Romeo and Juliet - Form, structure and language test questions - AQA

1

Read the prologue from Act 1 of Romeo and Juliet and answer questions 1-5 below.

Prologue
Two households, both alike in dignity,
In fair Verona, where we lay our scene,
From ancient grudge break to new mutiny,
Where civil blood makes civil hands unclean.
From forth the fatal loins of these two foes
A pair of star-crossed lovers take their life,
Whose misadventured piteous overthrows
Doth with their death bury their parents' strife.
The fearful passage of their death-marked love,
And the continuance of their parents' rage,
Which but their children's end could naught could remove,
Is now the two hours' traffic of our stage;
The which, if you with patient ears attend,
What here shall miss, our toil shall strive to mend.

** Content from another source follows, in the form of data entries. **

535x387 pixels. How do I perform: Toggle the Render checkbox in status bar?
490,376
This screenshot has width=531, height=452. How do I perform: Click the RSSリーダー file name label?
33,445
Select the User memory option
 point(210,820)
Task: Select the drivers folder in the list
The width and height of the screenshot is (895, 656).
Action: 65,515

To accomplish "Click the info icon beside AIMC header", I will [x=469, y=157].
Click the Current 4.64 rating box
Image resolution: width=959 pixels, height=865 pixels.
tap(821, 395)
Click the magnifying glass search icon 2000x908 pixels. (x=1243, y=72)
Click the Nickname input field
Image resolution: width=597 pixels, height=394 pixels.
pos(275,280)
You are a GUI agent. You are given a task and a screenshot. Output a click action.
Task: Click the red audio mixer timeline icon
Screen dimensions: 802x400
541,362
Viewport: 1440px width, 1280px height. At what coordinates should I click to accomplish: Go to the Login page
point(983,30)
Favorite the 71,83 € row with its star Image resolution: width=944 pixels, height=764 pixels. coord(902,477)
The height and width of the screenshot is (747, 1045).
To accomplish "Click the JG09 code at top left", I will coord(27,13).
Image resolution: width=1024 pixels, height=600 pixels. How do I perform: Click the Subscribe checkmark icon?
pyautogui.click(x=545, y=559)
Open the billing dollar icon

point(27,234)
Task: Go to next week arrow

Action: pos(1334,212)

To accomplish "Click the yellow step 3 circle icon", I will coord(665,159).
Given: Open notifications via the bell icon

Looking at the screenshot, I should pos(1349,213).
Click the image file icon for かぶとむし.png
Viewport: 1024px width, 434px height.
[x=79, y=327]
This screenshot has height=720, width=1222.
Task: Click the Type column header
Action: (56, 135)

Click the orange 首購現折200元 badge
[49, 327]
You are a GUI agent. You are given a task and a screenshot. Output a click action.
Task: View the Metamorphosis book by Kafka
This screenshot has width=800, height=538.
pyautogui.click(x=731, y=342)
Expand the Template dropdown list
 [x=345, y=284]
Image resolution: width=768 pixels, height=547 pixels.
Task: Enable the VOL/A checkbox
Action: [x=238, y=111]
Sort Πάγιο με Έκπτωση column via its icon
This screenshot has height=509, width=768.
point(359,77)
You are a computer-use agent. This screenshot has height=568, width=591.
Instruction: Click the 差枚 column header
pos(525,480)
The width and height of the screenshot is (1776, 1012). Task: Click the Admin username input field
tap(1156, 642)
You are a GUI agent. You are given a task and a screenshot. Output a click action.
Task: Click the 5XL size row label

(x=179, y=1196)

What type of play is Romeo and Juliet?

2

Why did Shakespeare begin his play with the prologue?

3

'Death-marked love' is an example of what?

4

'A pair of star-crossed lovers'. What does Shakespeare's imagery show in this example?

5

Why does Shakespeare address the audience in the prologue?

6

Read the prologue from Act 2 of Romeo and Juliet. Answer questions 6-8 below.

Prologue
Now old desire doth in his deathbed lie,
And young affection gapes to be his heir;
That fair for which love groaned for and would die,
With tender Juliet matched is now not fair.
Now Romeo is beloved and loved again,
Alike bewitched by the charm of looks,
But to his foe he must complain,
And she steal love's sweet bait from fearful hooks.
Being held a foe, he may not have access
To breathe such vows as lovers use to swear,
And she as much in love, her means much less
To meet her beloved anywhere.
But passion lends them power, time means, to meet,
Tempering extremities with extreme sweet.

'...love groaned for' is an example of what?

7

Why has Shakespeare repeated the word 'foe'?

8

Which semantic fields are apparent in this prologue?

9

Read the extract from the end of Romeo and Juliet and answer questions 9-10 below.

PRINCE
A glooming peace this morning with it brings.
The sun for sorrow will not show his head.
Go hence, to have more talk of these sad things.
Some shall be pardoned and some shall be punished,
For never was a story of more woe
Than this of Juliet and her Romeo.

'Glooming peace' is an oxymoron. What does it show?

10

Why did Shakespeare end his play with a rhyming couplet?